* [ABOUT THIS TASK]
Whatever appears in the data below, copy it exactly.

* [Saved entries]
%%

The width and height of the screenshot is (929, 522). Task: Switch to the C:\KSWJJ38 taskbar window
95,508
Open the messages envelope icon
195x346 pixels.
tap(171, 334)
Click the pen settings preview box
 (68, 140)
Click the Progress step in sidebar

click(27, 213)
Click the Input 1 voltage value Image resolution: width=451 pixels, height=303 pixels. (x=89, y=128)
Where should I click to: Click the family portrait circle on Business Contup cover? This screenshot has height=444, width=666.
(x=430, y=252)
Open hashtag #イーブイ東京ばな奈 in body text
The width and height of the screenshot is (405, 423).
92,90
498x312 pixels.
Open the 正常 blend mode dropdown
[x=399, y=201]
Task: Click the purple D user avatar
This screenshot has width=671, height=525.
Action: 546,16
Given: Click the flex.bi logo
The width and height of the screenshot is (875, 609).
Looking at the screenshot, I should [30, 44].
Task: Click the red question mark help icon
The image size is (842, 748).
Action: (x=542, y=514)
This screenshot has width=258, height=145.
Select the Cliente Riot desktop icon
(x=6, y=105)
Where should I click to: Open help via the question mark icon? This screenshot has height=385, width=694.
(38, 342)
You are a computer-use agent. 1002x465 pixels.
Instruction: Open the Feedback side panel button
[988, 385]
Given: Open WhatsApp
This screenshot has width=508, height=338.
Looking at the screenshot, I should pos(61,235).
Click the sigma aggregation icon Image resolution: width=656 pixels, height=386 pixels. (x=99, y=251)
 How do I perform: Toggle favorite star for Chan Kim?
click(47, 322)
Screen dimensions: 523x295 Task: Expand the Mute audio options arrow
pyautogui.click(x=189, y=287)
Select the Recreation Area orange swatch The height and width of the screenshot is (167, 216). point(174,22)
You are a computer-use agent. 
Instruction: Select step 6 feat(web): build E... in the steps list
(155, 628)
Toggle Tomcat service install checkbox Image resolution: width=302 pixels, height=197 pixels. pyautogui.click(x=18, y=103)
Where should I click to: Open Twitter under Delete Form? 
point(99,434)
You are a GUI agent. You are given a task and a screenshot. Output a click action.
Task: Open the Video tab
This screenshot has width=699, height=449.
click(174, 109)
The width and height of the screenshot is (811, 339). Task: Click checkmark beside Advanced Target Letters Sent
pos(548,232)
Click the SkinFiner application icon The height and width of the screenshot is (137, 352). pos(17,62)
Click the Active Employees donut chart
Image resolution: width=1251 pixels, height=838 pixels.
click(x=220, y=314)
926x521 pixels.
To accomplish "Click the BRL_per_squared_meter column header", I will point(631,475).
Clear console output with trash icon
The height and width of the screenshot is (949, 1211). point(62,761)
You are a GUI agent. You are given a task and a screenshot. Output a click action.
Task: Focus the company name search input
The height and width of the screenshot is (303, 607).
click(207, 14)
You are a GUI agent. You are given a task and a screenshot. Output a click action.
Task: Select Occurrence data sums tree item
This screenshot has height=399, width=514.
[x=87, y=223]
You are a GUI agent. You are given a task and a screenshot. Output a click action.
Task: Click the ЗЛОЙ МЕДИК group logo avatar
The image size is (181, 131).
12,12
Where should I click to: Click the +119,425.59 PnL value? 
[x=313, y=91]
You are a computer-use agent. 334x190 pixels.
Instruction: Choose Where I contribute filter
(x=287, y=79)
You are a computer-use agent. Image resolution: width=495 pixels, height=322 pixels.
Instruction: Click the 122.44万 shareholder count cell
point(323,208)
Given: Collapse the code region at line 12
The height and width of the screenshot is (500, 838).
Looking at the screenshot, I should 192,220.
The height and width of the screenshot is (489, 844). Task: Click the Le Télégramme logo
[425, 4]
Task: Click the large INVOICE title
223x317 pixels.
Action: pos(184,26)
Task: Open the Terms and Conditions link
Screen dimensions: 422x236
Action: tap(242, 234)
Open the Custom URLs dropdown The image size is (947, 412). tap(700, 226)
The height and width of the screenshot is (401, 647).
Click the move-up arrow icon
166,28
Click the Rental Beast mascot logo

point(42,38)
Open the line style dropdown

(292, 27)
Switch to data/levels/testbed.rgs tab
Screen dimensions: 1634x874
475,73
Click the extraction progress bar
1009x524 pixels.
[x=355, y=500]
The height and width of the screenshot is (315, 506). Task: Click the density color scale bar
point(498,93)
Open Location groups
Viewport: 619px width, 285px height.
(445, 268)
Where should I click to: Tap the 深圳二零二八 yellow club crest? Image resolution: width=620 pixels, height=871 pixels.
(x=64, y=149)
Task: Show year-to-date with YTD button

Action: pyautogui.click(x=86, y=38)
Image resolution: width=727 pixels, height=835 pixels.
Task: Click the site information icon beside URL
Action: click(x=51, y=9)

%%

* [ANSWER FOR THE TASK]
The width and height of the screenshot is (929, 522). Task: Switch to the C:\KSWJJ38 taskbar window
95,508
Open the messages envelope icon
195x346 pixels.
tap(171, 334)
Click the pen settings preview box
 (68, 140)
Click the Progress step in sidebar

click(27, 213)
Click the Input 1 voltage value Image resolution: width=451 pixels, height=303 pixels. (x=89, y=128)
Where should I click to: Click the family portrait circle on Business Contup cover? This screenshot has height=444, width=666.
(x=430, y=252)
Open hashtag #イーブイ東京ばな奈 in body text
The width and height of the screenshot is (405, 423).
92,90
498x312 pixels.
Open the 正常 blend mode dropdown
[x=399, y=201]
Task: Click the purple D user avatar
This screenshot has width=671, height=525.
Action: 546,16
Given: Click the flex.bi logo
The width and height of the screenshot is (875, 609).
Looking at the screenshot, I should [30, 44].
Task: Click the red question mark help icon
The image size is (842, 748).
Action: (x=542, y=514)
This screenshot has width=258, height=145.
Select the Cliente Riot desktop icon
(x=6, y=105)
Where should I click to: Open help via the question mark icon? This screenshot has height=385, width=694.
(38, 342)
You are a computer-use agent. 1002x465 pixels.
Instruction: Open the Feedback side panel button
[988, 385]
Given: Open WhatsApp
This screenshot has width=508, height=338.
Looking at the screenshot, I should pos(61,235).
Click the sigma aggregation icon Image resolution: width=656 pixels, height=386 pixels. (x=99, y=251)
 How do I perform: Toggle favorite star for Chan Kim?
click(47, 322)
Screen dimensions: 523x295 Task: Expand the Mute audio options arrow
pyautogui.click(x=189, y=287)
Select the Recreation Area orange swatch The height and width of the screenshot is (167, 216). point(174,22)
You are a computer-use agent. 
Instruction: Select step 6 feat(web): build E... in the steps list
(155, 628)
Toggle Tomcat service install checkbox Image resolution: width=302 pixels, height=197 pixels. pyautogui.click(x=18, y=103)
Where should I click to: Open Twitter under Delete Form? 
point(99,434)
You are a GUI agent. You are given a task and a screenshot. Output a click action.
Task: Open the Video tab
This screenshot has width=699, height=449.
click(174, 109)
The width and height of the screenshot is (811, 339). Task: Click checkmark beside Advanced Target Letters Sent
pos(548,232)
Click the SkinFiner application icon The height and width of the screenshot is (137, 352). pos(17,62)
Click the Active Employees donut chart
Image resolution: width=1251 pixels, height=838 pixels.
click(x=220, y=314)
926x521 pixels.
To accomplish "Click the BRL_per_squared_meter column header", I will point(631,475).
Clear console output with trash icon
The height and width of the screenshot is (949, 1211). point(62,761)
You are a GUI agent. You are given a task and a screenshot. Output a click action.
Task: Focus the company name search input
The height and width of the screenshot is (303, 607).
click(207, 14)
You are a GUI agent. You are given a task and a screenshot. Output a click action.
Task: Select Occurrence data sums tree item
This screenshot has height=399, width=514.
[x=87, y=223]
You are a GUI agent. You are given a task and a screenshot. Output a click action.
Task: Click the ЗЛОЙ МЕДИК group logo avatar
The image size is (181, 131).
12,12
Where should I click to: Click the +119,425.59 PnL value? 
[x=313, y=91]
You are a computer-use agent. 334x190 pixels.
Instruction: Choose Where I contribute filter
(x=287, y=79)
You are a computer-use agent. Image resolution: width=495 pixels, height=322 pixels.
Instruction: Click the 122.44万 shareholder count cell
point(323,208)
Given: Collapse the code region at line 12
The height and width of the screenshot is (500, 838).
Looking at the screenshot, I should 192,220.
The height and width of the screenshot is (489, 844). Task: Click the Le Télégramme logo
[425, 4]
Task: Click the large INVOICE title
223x317 pixels.
Action: pos(184,26)
Task: Open the Terms and Conditions link
Screen dimensions: 422x236
Action: tap(242, 234)
Open the Custom URLs dropdown The image size is (947, 412). tap(700, 226)
The height and width of the screenshot is (401, 647).
Click the move-up arrow icon
166,28
Click the Rental Beast mascot logo

point(42,38)
Open the line style dropdown

(292, 27)
Switch to data/levels/testbed.rgs tab
Screen dimensions: 1634x874
475,73
Click the extraction progress bar
1009x524 pixels.
[x=355, y=500]
The height and width of the screenshot is (315, 506). Task: Click the density color scale bar
point(498,93)
Open Location groups
Viewport: 619px width, 285px height.
(445, 268)
Where should I click to: Tap the 深圳二零二八 yellow club crest? Image resolution: width=620 pixels, height=871 pixels.
(x=64, y=149)
Task: Show year-to-date with YTD button

Action: pyautogui.click(x=86, y=38)
Image resolution: width=727 pixels, height=835 pixels.
Task: Click the site information icon beside URL
Action: click(x=51, y=9)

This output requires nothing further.